**Things to do**
(1) Decide whether each statement agrees with the passage on the UF/PVA wound-healing hydrogel, answering yes or no and quoting the passage's deciding words: (a) UF has a molecular weight of 7655 Da; (b) in deionized water, the UPH soon changed shape; (c) fucoidan is extracted from red seaweeds.
(2) Render this sentence from the passage on the UF/PVA wound-healing hydrogel in Spanish: "The diameters of pores ranged from hundreds of nanometers to several micrometers."
(3) Write the sentences that come after the final sentence of the passage on the UF/PVA wound-healing hydrogel.

(Selected text begins)

The functional properties of natural polysaccharides (such as fucoidan, alginate, and gellan gum) can be made of hydrogel dressings and used in the wound healing process [14]. Fucoidan is a sulfated polysaccharide mainly made of fucose and sulfated group, extracted from brown seaweeds. Fucoidan as a pharmaceutical ingredient is incorporated in a hydrogel to enhance the gelling for the hydrogel and accelerate the wound healing [14]. Karuppusamy et al. prepared and evaluated a fucoidan/alginate-polyethylene glycol-gellan gum hydrogel in an ICR mouse model, and the results found the hydrogel combined with low-level laser therapy could promote wound healing and reduce scars [15]. Kaoru et al. prepared a hydrogel sheet composed of a blended powder of alginate, chitin/chitosan, and fucoidan and evaluated the wound healing activity. They found the hydrogel could maintain the reactive oxygen species (ROS) level and alleviate the cell damage caused by oxidative stress and free radicals [16].

Sulfated heterosaccharide (UF) is a polysaccharide extracted and purified from brown seaweeds with high uronic acid, low fucose, and sulfate group contents. Our previous study found UF exhibits various biological properties, including antioxidant, neuro-protective, and anti-apoptotic ones [17,18,19]. Among the samples purified from the brown seaweeds, UF with the highest uronic acid content and the lowest fucose and sulfated groups contents had the strongest neuroprotective effect both in vitro and in vivo. UF could increase the level of antioxidant enzymes and reduce the level of lipid peroxidation in Parkinson’s disease (PD) mice. UF is another kind of poslysaccharide extracted from brown seaweeds, which has a similar monosaccharide composition and antioxidant activity to fucoidan. We supposed UF can be used in wounding healing. However, there is a lack of comprehensive studies on wound healing hydrogels based on UF.

The aim of this study is to prepare a UF/poly(vinyl alcohol) (PVA) hydrogel nanocomposite (UPH) with UF as the main active ingredient and evaluate the wound healing activities in vitro and in vivo. This study provides an experimental foundation and a theoretical basis for the application of UF in wound healing therapy and provides a scientific basis for the development of new and effective wound healing dressing.

2. Results

2.1. The Composition of the UF

The chemical composition (%, dry weight) of UF is shown in Table 1. The main chemical components were fucose, uronic acid, and sulfate groups. Fucose, galactose, and mannose were the primary monosaccharides, which occupied more than 80% in the neutral sugar. The molecular weight of UF was 7655 Da.

2.2. The Structure of the UPH

The color of the UPH was different from that of PVA hydrogel. We assumed the UPH was loaded with UF. To evaluate the stability of the UPH, the morphology of the UPH was observed in deionized water (DW) (Figure 1b). We found in DW, the UPH could remain morphologically unchanged for a long time.

The SEM analysis (Figure 1c) revealed the UPH had a high specific surface area and a dense porous structure. The diameters of pores ranged from hundreds of nanometers to several micrometers. Meanwhile, some small particles with a size of hundreds of nanometers could be observed attached to the skeleton of PVA, which were thought to be combined with UF.

As shown in Figure 1d, the UPH had characteristic peaks of both UF and PVA. The peaks located at 1648 and 1236 cm⁻¹ were derived from the carboxyl and sulfate groups in UF.

(Selected text ends)
(Input data begins)

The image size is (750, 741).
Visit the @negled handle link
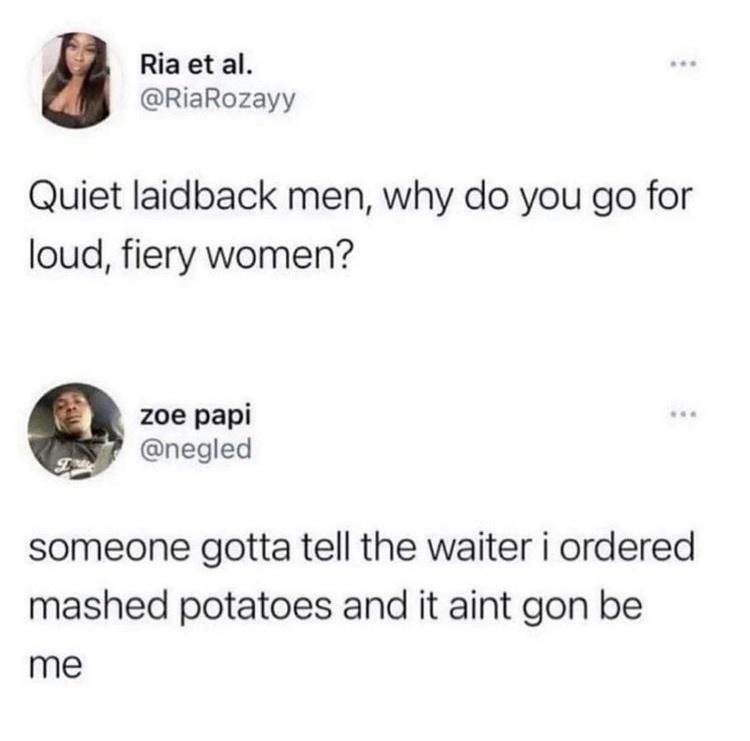click(x=196, y=450)
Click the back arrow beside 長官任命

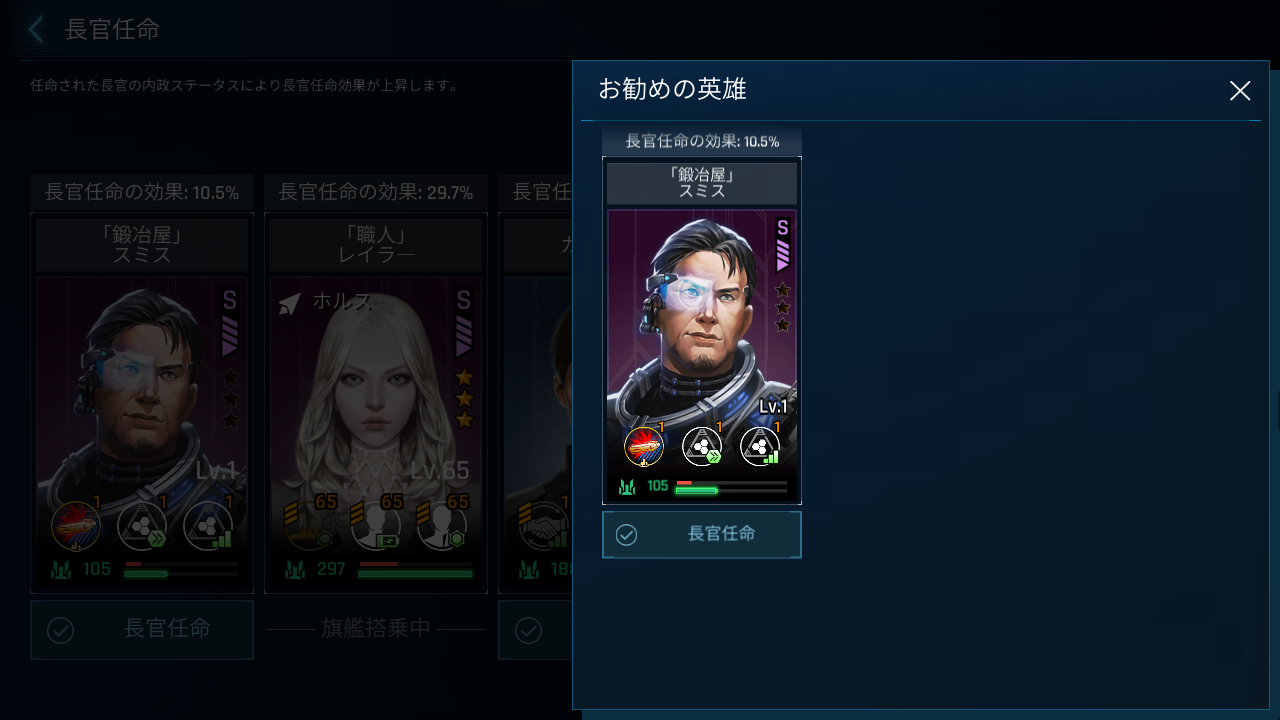coord(36,30)
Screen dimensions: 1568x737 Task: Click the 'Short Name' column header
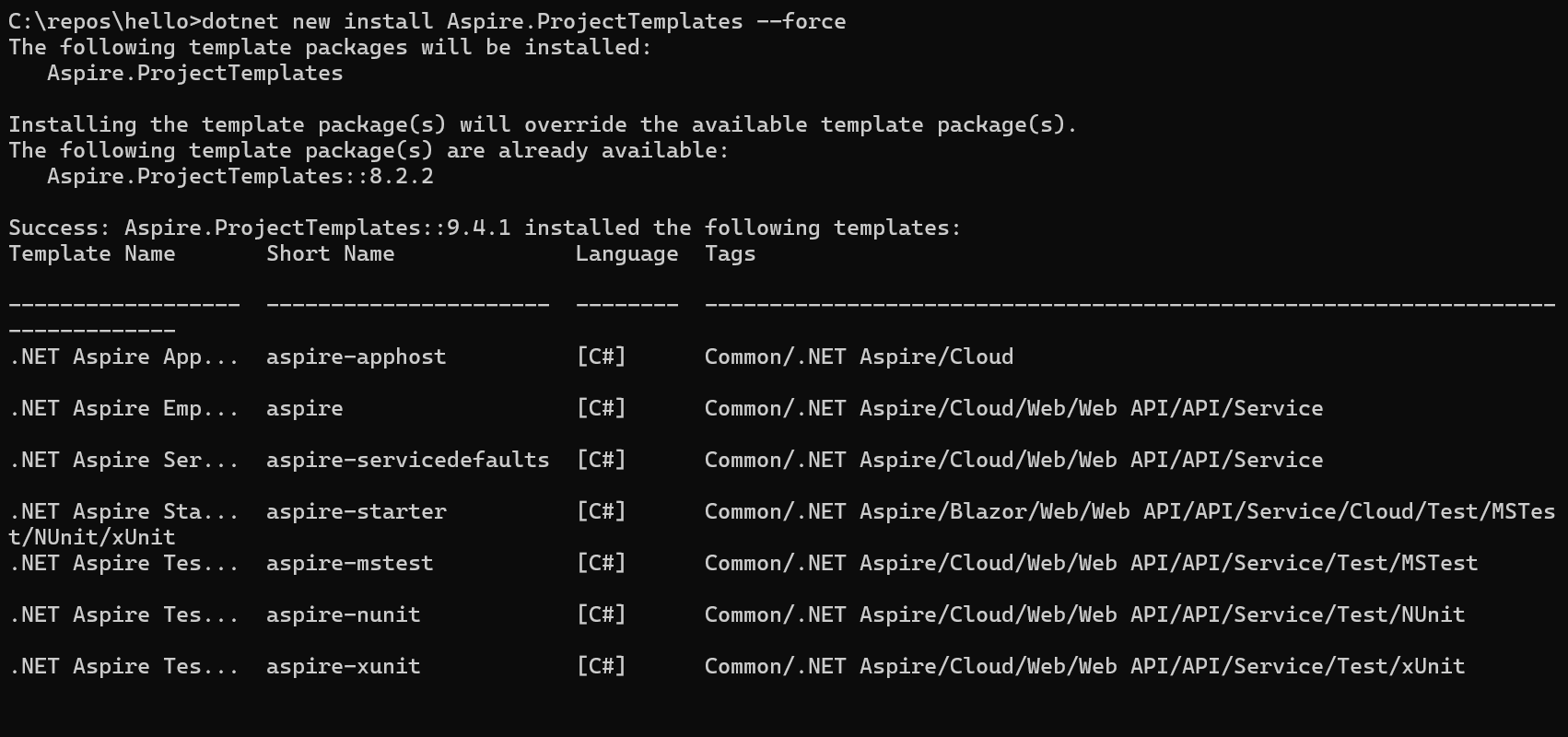pos(330,253)
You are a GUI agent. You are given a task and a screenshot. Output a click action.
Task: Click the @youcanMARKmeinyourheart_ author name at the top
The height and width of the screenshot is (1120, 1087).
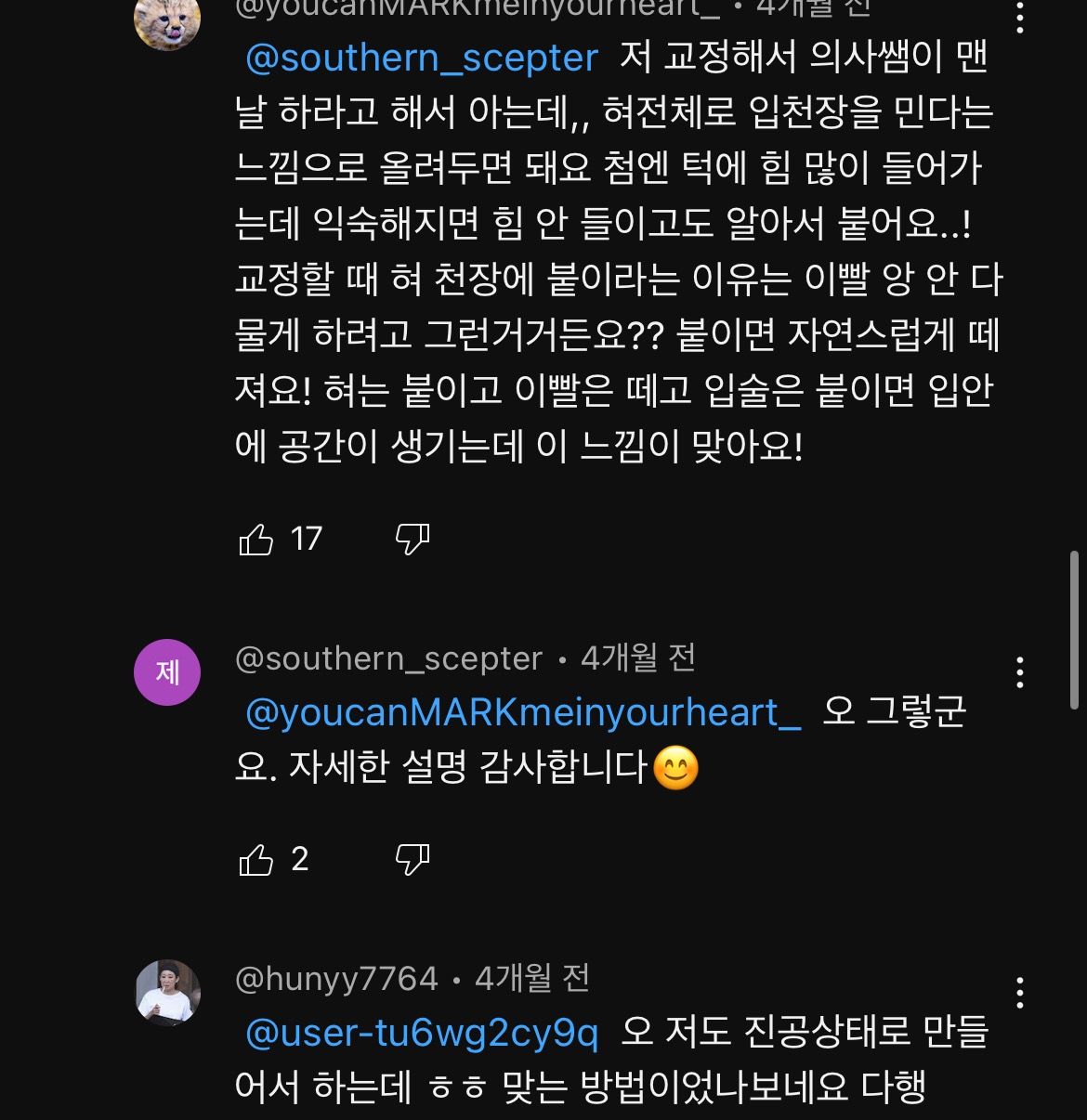click(x=478, y=7)
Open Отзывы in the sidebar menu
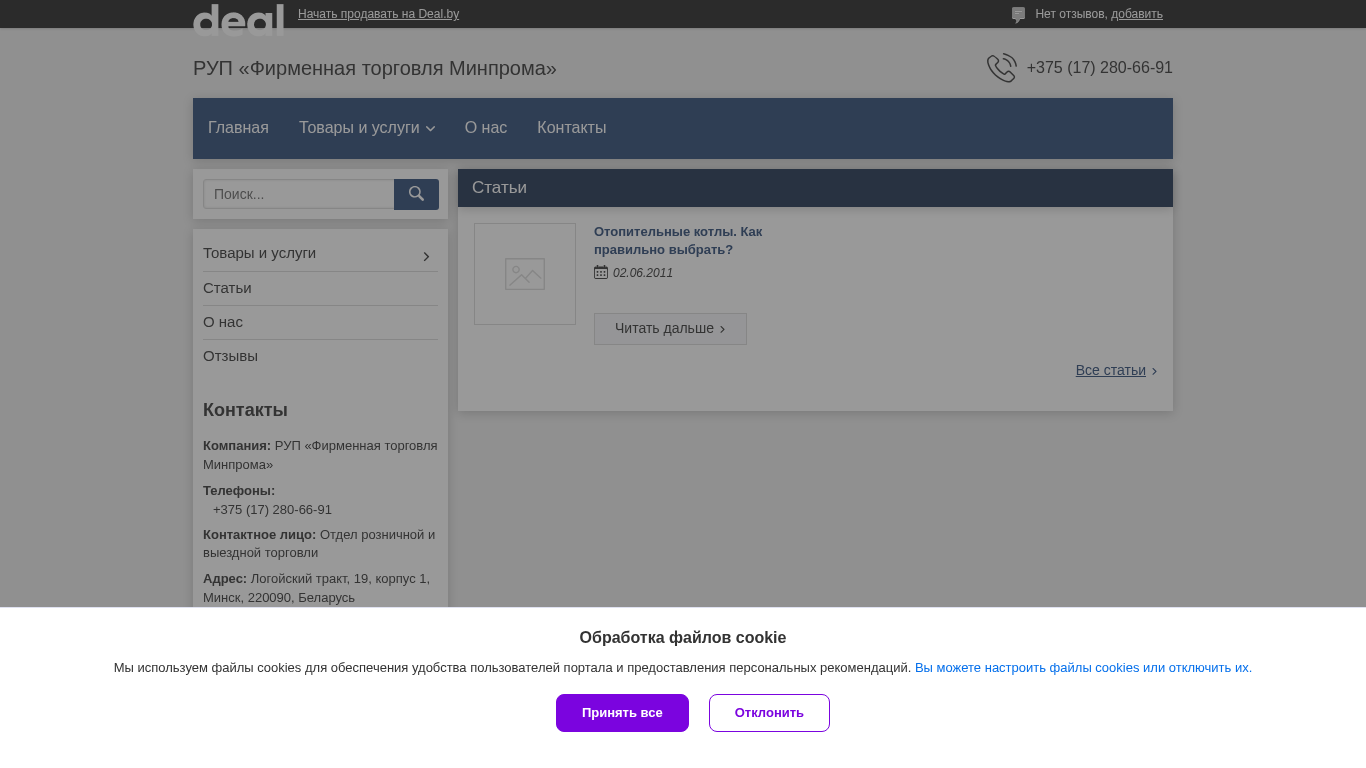This screenshot has width=1366, height=768. [x=230, y=356]
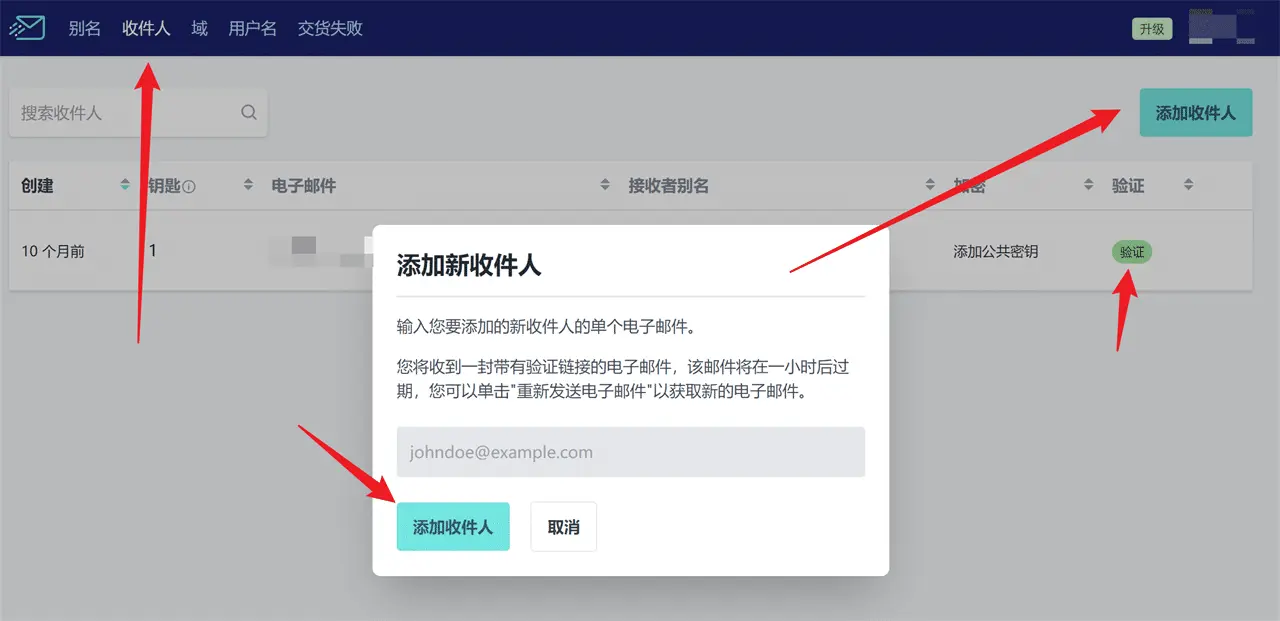The height and width of the screenshot is (621, 1280).
Task: Click the 升级 upgrade badge
Action: coord(1152,29)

(Input data ends)

**Answers to the tasks**
(1)
(a) Yes: "The molecular weight of UF was 7655 Da."
(b) No: "We found in DW, the UPH could remain morphologically unchanged for a long time."
(c) No: "extracted from brown seaweeds."

(2) Los diámetros de los poros variaban desde cientos de nanómetros hasta varios micrómetros.

(3)
2.3. Swelling Ability and Gel Content

The microstructure of the UPH guaranteed its breathability and high water-absorption ability. As shown in Figure 2a, the swelling experiment found the UPH had a high swelling rate, which means it could absorb wound exudate well, thereby providing a moist healing environment. On the other hand, the UPH had little mass loss after swelling and drying (Figure 2b). The result indicated that the UPH had a stable structure and the reduced quality was mainly the dissociation of UF.

2.4. The Dissociations of UF at Different pH Values

We tested the dissociations of UF from the UPH in different pH solutions. The results found the release patterns in the three different pH solutions (pH 7.4, pH 5.6, and pH 2.2) were similar. In all of the solutions the release rate of UF at the first 8 h was rapidly and then slowed down (Figure 2c). The results indicated that the dissociation of UF from the UPH was very stable and could not affected by the pH change in wound areas.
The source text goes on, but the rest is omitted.